— start TEXT EXTRACT —

3. The third consideration is the configuration of IP subnets. When joining virtual private clouds (VPCs) together, it is essential to ensure that there will not be an addressing conflict. VPCs are created with private addressing, as defined in RFC 1918. If two VPCs are utilizing the same address structure, it would cause a conflict if they were connected. It is necessary to allocate unique subnets per VPC, leaving room for more to be added per region.
4. The final consideration is designing the environment as hub and spoke, versus many-to-many connectivity. As your cloud environment grows, a many-to-many configuration becomes untenable. You need to figure out the flow of data through the environments, what flows could take an extra hop along the way to its destination, and then connect high-usage paths directly.
Cloud workload architecture design decisions
This has a large impact on the reliability of software and infrastructure. When designing your workload service architecture, building highly scalable and highly-reliable architectures is critical. It is best practice to use common communications standards, like service-oriented architecture (SOA) or microservices architecture, to enable for quick incorporation into existing cloud workloads as your design progresses.

— end TEXT EXTRACT —
— start DATA LINES —

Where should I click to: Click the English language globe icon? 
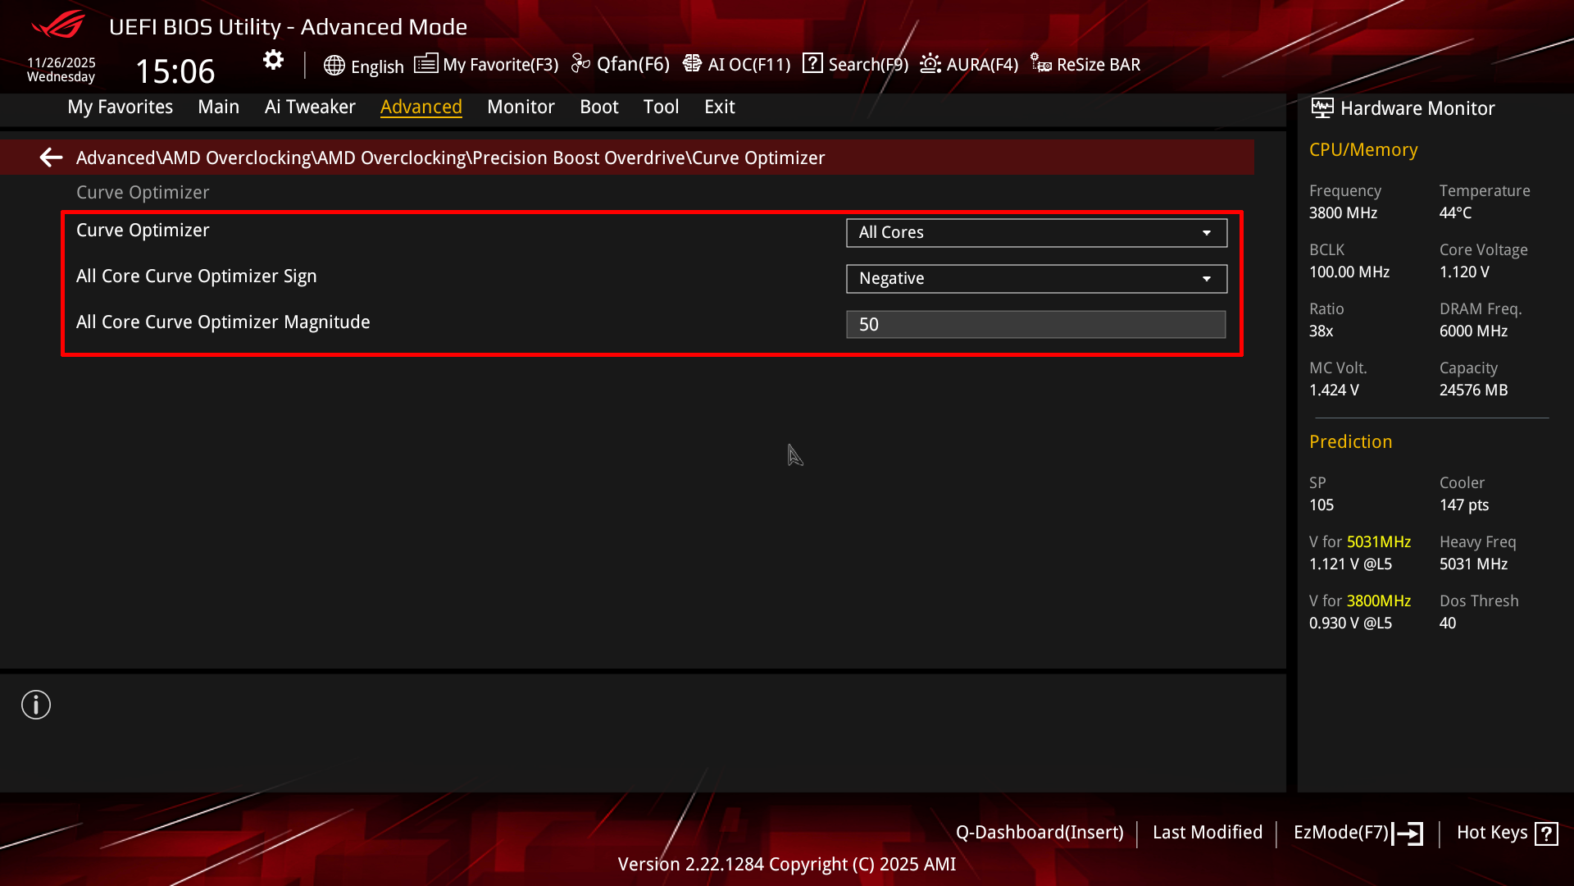pos(334,66)
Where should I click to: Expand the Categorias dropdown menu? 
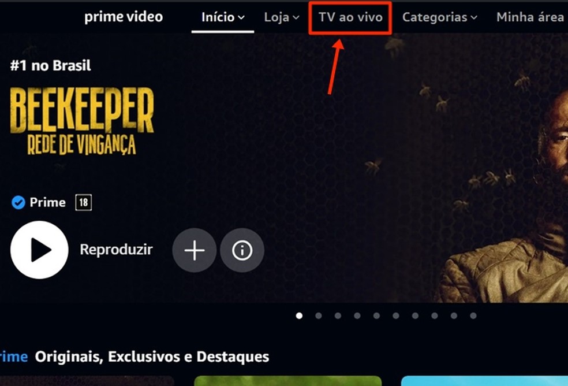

— end DATA LINES —

» **REQUIREMENTS**
In the cloud design text, which document defines the private addressing used when VPCs are created?

» **ANSWER TO THIS EXERCISE**
RFC 1918